Fans and opponents had been used to seeing two different quarterbacks line up under center for the MSU football team this season. But both sophomores Kirk Cousins and Keith Nichol often split time during the same series Saturday against Michigan.
“They knew they were going to put me in there kind of randomly through plays and through series and I didn’t know when it was going to come and I was prepared at any time,” Nichol said.
The quarterbacks were switched in and out more often due to a tweaked ankle Cousins suffered when he attempted to dive into the end zone in the first quarter.
“The plan going into the game was for us to rotate in a way where it wasn’t series by series but it was just during a series, within a series,” Cousins said. “That was the plan all along, whether I was hurt or not, but we just were trying to do what we thought was best, as far as the ankle and as far as the team.”

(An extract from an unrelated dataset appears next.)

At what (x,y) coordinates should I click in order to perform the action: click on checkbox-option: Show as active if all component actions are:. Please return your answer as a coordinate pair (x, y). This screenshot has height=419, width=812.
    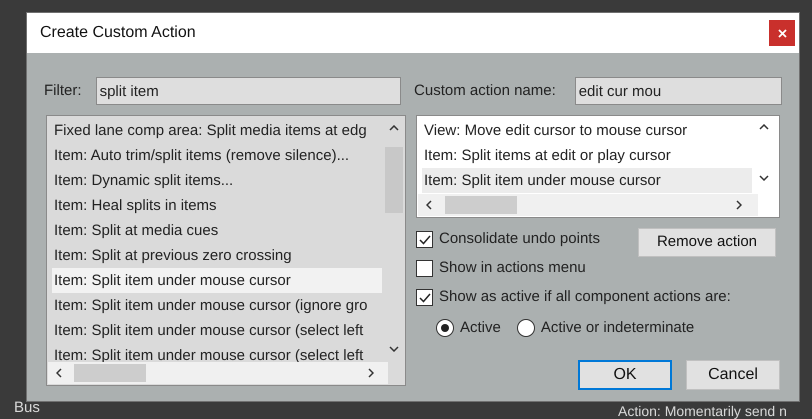
    Looking at the image, I should click on (574, 298).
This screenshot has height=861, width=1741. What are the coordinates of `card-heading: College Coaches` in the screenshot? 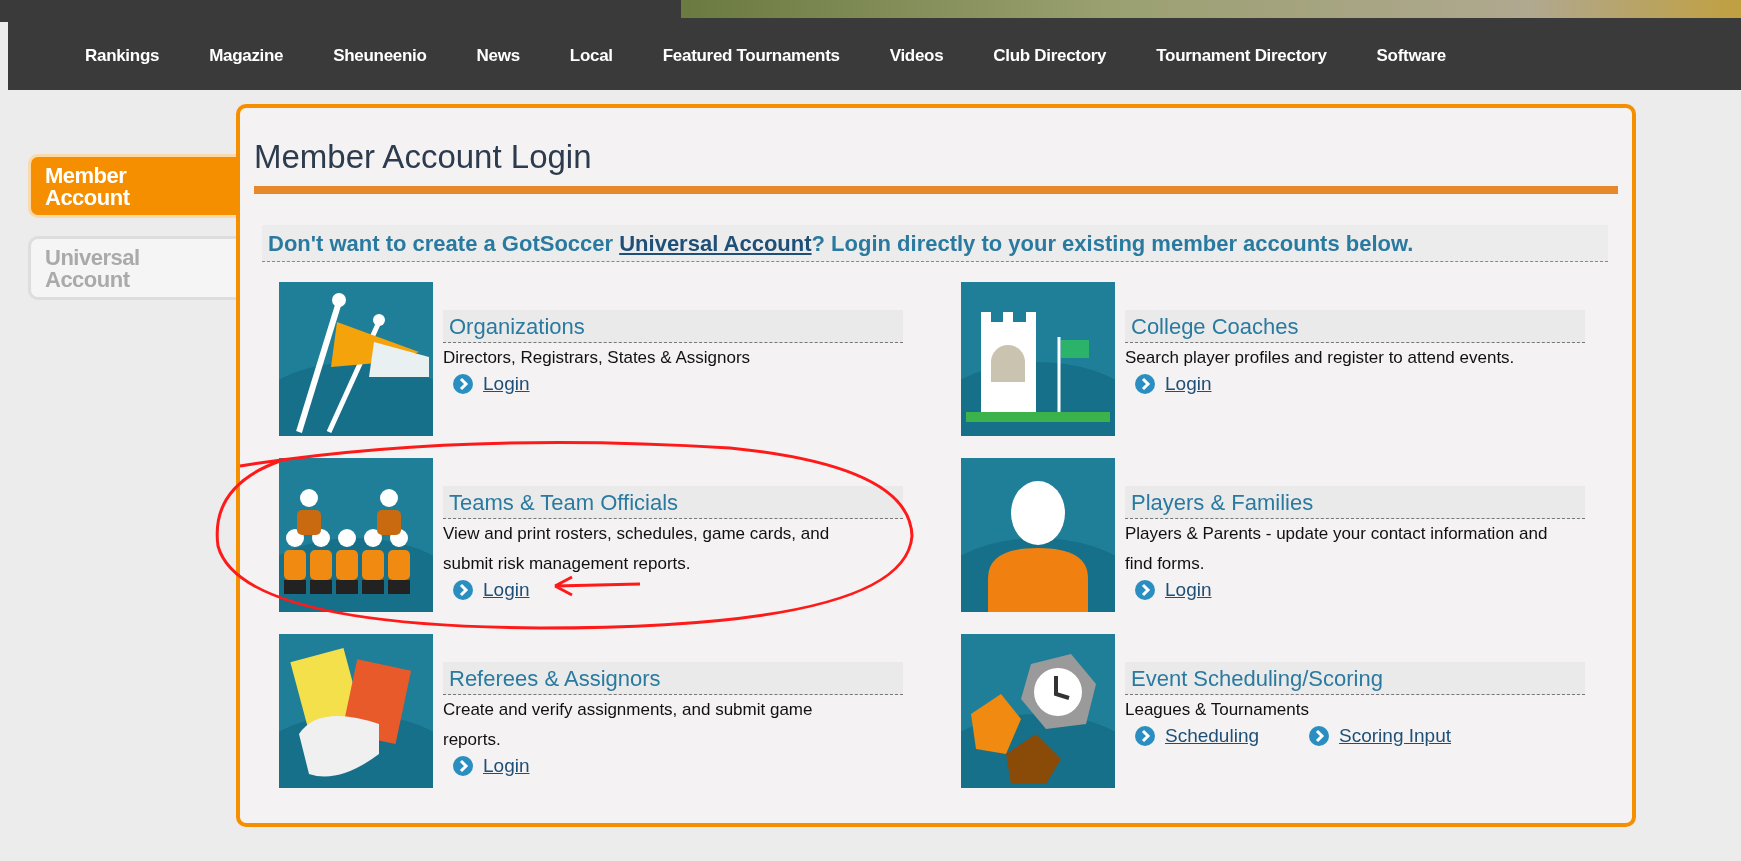 It's located at (1355, 326).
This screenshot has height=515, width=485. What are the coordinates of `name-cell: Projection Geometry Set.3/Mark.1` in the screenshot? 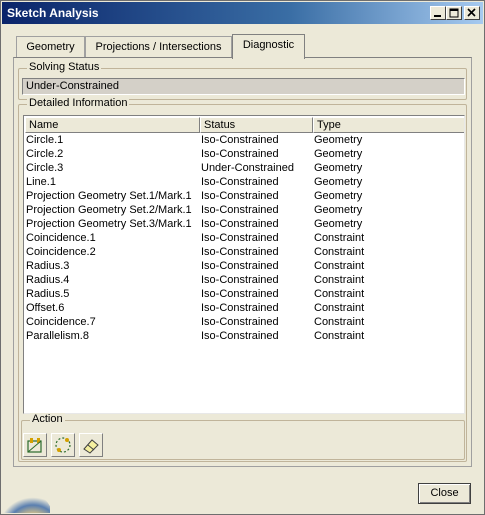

The ankle injury was bad enough that Cousins pulled himself out as the game went into overtime.
“I said, ‘Coach, I’m not going to be 100 percent. I don’t want to jeopardize the team in this moment,’” Cousins said. “Obviously, I said, ‘We trust Keith’s abilities, so let’s let him go do this.’”
Nichol played the overtime session, completing his only pass — an 11-yarder to sophomore wide receiver B.J. Cunningham — to set up freshman running back Larry Caper’s 23-yard game-winning run on the next play.
Nichol finished 5-for-8 passing for 68 yards. Cousins finished 15-for-21 for 152 yards and two interceptions. But perhaps the most surprising statistic of the game was that he was the game’s leading rusher — 75 yards on seven carries, including a 41-yard burst in the fourth quarter.
Cousins said he would ice his ankle Saturday night and all day Sunday and see how it feels.
Power running
MSU head coach Mark Dantonio always has emphasized the importance of running the ball, although the Spartans haven’t been successful on the ground this season.
Dantonio’s desire for a power running game paid off Saturday in the form of Caper’s powerful surge through Michigan safety Troy Woolfolk on his game-winning run.
“One of our goals was to come into this game and run the football,” Treadwell said. “We were going to find a way, and if there’s such a thing as overdoing it, that’s OK because there were some of those down and distances we were going to run the football, challenge those guys up front, and have those backs run hard.”
Running backs coach Dan Enos said earlier in the week that they have had to tell sophomore running back Glenn Winston to make more cuts instead of always initiating contact with a defender.
“They do tell me (to tone it down),” Winston said. “Sometimes I do miss a couple holes because I am looking for a lot of contact, but that’s one thing I’ve got to work on.”